• [Excerpted data]:

****************************************

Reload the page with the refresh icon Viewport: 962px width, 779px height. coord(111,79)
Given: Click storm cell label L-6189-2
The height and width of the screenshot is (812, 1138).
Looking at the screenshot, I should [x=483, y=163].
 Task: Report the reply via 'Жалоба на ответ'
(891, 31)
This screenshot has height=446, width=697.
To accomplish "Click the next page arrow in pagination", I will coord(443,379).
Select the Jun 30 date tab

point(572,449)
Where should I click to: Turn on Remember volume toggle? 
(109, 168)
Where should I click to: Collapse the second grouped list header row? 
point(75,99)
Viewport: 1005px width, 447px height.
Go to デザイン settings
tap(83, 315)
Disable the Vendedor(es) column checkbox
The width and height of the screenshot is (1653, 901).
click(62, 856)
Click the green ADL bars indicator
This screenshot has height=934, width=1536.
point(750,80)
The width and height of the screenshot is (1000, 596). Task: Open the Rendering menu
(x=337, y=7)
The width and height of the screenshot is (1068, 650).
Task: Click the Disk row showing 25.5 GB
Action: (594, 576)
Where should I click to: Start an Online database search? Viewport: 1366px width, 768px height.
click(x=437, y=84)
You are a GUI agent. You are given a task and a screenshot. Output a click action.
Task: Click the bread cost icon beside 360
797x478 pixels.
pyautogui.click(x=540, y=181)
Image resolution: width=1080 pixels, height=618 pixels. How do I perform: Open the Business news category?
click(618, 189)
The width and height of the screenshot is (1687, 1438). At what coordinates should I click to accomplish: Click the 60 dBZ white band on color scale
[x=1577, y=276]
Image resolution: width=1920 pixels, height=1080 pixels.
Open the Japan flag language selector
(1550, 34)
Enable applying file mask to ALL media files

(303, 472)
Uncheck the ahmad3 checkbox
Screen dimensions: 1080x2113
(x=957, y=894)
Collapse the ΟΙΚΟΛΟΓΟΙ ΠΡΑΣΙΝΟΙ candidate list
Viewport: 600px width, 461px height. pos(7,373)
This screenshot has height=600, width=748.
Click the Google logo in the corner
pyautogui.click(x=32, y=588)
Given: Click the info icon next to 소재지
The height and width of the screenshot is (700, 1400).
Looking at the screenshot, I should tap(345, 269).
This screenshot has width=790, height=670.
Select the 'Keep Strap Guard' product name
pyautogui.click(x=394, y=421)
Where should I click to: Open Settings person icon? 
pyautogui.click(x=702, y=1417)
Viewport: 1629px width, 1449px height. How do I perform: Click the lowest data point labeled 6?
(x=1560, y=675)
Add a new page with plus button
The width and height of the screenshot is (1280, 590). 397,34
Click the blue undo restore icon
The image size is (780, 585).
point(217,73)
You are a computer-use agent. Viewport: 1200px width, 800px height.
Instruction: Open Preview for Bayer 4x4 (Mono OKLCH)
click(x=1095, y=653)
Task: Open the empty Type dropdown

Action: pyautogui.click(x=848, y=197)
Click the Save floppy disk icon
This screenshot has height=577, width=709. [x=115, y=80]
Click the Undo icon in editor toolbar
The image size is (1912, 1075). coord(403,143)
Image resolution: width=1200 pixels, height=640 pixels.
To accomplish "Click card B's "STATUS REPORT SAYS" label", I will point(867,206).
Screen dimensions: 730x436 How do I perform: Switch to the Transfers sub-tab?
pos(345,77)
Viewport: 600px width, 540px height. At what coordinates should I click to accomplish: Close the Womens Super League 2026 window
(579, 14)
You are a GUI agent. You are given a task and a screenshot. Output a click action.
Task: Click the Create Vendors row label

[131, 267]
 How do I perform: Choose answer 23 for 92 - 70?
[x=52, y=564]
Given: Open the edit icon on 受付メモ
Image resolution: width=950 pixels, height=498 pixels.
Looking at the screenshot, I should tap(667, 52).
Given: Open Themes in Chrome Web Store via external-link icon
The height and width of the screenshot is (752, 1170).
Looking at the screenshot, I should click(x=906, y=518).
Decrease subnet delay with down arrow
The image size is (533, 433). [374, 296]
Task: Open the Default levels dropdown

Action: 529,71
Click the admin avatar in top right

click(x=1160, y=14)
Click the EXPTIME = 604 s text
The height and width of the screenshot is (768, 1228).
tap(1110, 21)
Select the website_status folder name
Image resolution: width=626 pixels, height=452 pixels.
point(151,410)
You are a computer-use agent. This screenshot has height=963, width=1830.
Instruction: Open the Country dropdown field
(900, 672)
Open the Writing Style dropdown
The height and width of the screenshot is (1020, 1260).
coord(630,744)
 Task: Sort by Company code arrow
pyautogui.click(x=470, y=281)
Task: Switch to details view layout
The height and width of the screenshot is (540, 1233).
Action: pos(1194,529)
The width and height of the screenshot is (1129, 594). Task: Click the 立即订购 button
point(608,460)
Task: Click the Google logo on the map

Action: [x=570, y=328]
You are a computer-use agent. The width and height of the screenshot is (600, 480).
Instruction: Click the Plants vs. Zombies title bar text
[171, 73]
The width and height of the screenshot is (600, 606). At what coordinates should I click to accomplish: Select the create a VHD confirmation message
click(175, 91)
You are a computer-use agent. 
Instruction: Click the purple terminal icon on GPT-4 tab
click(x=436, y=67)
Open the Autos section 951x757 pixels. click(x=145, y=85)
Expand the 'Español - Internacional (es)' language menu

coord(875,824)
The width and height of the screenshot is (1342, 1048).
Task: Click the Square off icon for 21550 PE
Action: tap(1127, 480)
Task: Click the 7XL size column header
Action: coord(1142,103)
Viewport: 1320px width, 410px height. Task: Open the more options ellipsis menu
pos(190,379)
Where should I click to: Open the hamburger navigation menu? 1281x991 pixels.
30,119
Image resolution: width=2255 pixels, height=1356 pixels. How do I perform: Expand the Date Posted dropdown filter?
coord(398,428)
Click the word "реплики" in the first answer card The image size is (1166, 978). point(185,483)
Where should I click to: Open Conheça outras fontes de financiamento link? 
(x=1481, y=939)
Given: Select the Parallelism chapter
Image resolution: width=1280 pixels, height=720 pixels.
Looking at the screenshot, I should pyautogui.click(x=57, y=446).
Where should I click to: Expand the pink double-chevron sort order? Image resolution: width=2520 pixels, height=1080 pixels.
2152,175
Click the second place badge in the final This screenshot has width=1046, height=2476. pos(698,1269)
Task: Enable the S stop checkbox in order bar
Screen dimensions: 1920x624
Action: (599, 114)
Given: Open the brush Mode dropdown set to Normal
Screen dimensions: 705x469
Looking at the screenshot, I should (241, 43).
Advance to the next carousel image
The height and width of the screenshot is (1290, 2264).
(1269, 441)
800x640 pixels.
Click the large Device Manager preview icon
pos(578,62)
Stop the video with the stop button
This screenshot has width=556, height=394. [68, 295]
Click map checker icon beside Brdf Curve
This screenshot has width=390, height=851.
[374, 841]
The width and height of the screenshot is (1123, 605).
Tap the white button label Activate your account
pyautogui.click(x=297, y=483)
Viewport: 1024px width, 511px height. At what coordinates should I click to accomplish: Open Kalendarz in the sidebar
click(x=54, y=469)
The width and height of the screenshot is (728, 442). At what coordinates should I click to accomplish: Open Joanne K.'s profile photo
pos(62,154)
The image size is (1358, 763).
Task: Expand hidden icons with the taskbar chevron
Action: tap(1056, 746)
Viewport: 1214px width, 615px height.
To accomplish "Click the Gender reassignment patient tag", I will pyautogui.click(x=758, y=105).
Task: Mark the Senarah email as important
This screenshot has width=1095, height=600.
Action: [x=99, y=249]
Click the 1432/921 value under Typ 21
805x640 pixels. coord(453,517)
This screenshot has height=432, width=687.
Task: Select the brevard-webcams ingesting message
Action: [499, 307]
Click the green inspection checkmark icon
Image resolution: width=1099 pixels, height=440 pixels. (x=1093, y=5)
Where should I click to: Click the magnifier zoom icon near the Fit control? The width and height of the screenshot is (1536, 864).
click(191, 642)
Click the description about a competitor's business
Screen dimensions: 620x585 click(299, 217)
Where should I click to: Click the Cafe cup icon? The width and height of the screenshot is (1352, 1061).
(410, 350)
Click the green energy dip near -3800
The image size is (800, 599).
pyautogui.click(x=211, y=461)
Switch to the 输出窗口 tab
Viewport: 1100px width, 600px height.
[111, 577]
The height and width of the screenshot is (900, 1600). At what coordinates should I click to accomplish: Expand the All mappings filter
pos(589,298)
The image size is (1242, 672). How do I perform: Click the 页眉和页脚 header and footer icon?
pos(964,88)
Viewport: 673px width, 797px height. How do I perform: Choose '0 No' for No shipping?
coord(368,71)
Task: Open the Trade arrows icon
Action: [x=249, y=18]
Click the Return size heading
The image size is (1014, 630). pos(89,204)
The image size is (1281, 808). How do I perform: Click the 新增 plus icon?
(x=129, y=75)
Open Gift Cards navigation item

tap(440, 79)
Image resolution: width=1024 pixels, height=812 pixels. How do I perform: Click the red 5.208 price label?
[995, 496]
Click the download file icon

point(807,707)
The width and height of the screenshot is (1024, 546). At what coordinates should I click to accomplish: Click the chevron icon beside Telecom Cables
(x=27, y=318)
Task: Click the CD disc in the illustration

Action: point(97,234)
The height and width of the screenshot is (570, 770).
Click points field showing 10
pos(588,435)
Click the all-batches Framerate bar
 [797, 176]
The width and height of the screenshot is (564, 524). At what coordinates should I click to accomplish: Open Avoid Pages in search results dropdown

****************************************

• [Requirement]:
How many of the lines above include the word "computer"? Respond with the number alone.

• [Exercise response]:
4